SELECTION:
Beltane

In the Wheel of the Year, May 1 is fairly important.

To some, it is Beltane, when the bonfires should be lit on hilltops to drive away the remnants of Winter, to welcome Summer and to recharge the hearth-fires.

To others, it is Walpurgis Night, a time to have one rollicking party around a bonfire — dancing, drinking, laughing, doing the other inevitable stuff what happens when you combine drink, dancing, mixed company and a bloody huge fire.

In Finnland and Sweden, they do the same — only more partying — and they call their fire-festivals Vappu and Valborg.

May 1 is also a fertility festival, involving picnics, (ahem) Maypoles and the dancing around same (winkwinknudge), general dancing, placing of roses by maidens, choosing and crowning a May Queen, Morris dancing, and for the Catholics out there, the acknowledgement of Mary as the Queen of Heaven and the Mother of God — usually involving adorning an image of Mary with flowers.

Since most of the homelands of our ancestors celebrate May 1 with fire, flowers, fire, dancing, fire, drinking, fire, badly-camouflaged fertility rites — and fire — of course the stodgy, Puritan United States has …

… Loyalty Day.

*sigh*

Public Law 85-529, found in Title 36, Chapter 1, paragraph 115, penned by the Congress of the United States on July 18, 1958; and signed into law by President Eisenhower who then issued the first proclamation designating May 1, 1959 as the first Loyalty Day*.

INFORMATION SHOWN:
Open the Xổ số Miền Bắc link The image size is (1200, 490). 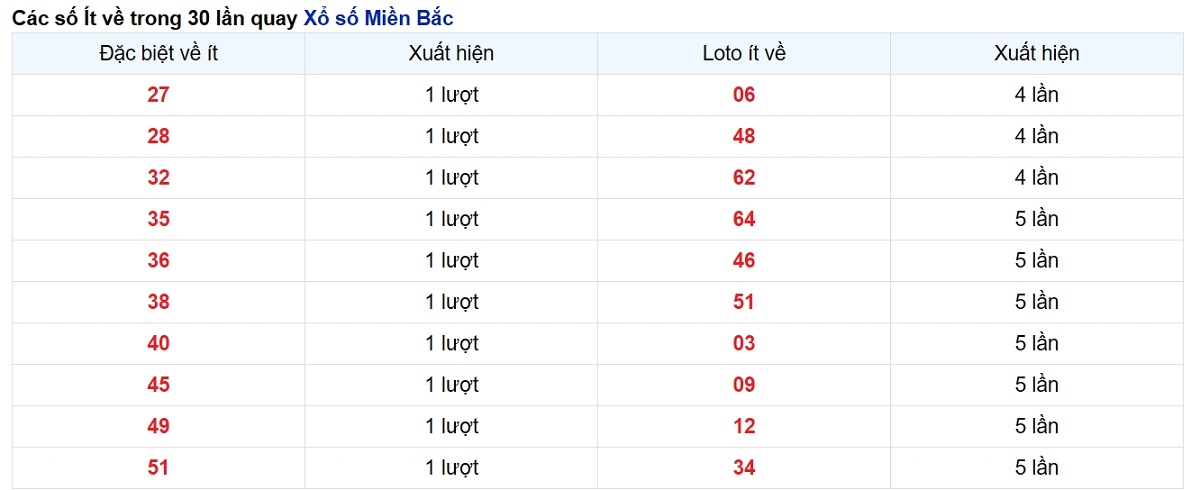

THE EXERCISE: Repeat, word for word, the stretch of the Beltane text above that opens with the words containing "To some, it" and closes with "Mary with flowers.".

COMPLETED EXERCISE:
To some, it is Beltane, when the bonfires should be lit on hilltops to drive away the remnants of Winter, to welcome Summer and to recharge the hearth-fires.

To others, it is Walpurgis Night, a time to have one rollicking party around a bonfire — dancing, drinking, laughing, doing the other inevitable stuff what happens when you combine drink, dancing, mixed company and a bloody huge fire.

In Finnland and Sweden, they do the same — only more partying — and they call their fire-festivals Vappu and Valborg.

May 1 is also a fertility festival, involving picnics, (ahem) Maypoles and the dancing around same (winkwinknudge), general dancing, placing of roses by maidens, choosing and crowning a May Queen, Morris dancing, and for the Catholics out there, the acknowledgement of Mary as the Queen of Heaven and the Mother of God — usually involving adorning an image of Mary with flowers.